Evaluating the Molecular, Clinicopathologic Effects of GNAS Variants in Solid Tumors

In patients with mucinous appendiceal adenocarcinoma, GNAS mutations can estimate metastatic burden and treatment resistance. However, there is little research regarding the molecular drivers related to mucinous tumor pathogenicity.

A recent study from Paul Johannet, MD, and colleagues published in the Journal of Clinical Oncology sought to determine the effects of GNAS variants on pan-cancer clinicopathology.

Researchers reviewed the data of 58,043 patients with Memorial Sloan Kettering-Integrated Mutation Profiling of Actionable Cancer Targets–sequenced solid tumors to determine the associations between oncogenic variants, such as GNAS, and mucinous tumor phenotype.

A propensity-matched subcohort of patients with metastatic disease was used to determine the connection between GNAS mutation variant status and peritoneal metastasis, first-line systemic therapy response, progression-free survival (PFS), and overall survival (OS).

In small bowel, cervical, colorectal, pancreatic, esophagogastric, hepatobiliary, and gastrointestinal neuroendocrine cancers, GNAS was mutated in less than 1% of samples.

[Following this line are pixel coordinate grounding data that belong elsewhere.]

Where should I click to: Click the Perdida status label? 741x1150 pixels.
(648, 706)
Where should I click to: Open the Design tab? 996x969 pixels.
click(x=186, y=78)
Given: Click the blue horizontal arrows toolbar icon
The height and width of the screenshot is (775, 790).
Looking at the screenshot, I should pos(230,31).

GNAS-mutated tumors also displayed C-to-T mutation-high, aneuploidy-low molecular profile with co-occurring prevalent KRAS variants and fewer TP53 alterations.

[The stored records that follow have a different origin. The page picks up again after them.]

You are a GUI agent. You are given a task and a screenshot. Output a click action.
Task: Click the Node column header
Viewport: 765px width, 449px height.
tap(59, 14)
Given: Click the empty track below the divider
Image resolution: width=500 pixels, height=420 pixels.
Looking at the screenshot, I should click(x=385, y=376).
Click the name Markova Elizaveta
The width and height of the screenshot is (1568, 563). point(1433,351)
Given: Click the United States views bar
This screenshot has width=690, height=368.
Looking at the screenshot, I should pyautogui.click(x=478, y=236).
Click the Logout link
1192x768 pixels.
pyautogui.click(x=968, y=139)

Tumors with GNAS mutations demonstrated recurrently co-mutated alternative tumor suppressors, including RBM10 and INPPL1, as well as upregulation of MAPK and cell surface modulators. Patients with these tumors also reported an increased rate of peritoneal metastases (odds ratio [OR], 1.7; 95% CI, 1.1-2.5; P=.006), worse response to first-line systemic therapy (OR, 2.2; 95% CI, 1.3-3.8; P=.003), and decreased PFS (P=.047).

Following a multivariate analysis, researchers discovered a connection between GNAS-mutated tumors and a decreased OS rate (95% CI, 1.01-1.56; P=.04).

“Across the assessed cancers, GNAS-mutated tumors exhibit a conserved molecular and clinical phenotype defined by mucinous tumor status, increased peritoneal metastasis, poor response to first-line systemic therapy, and worse survival,” the investigators wrote.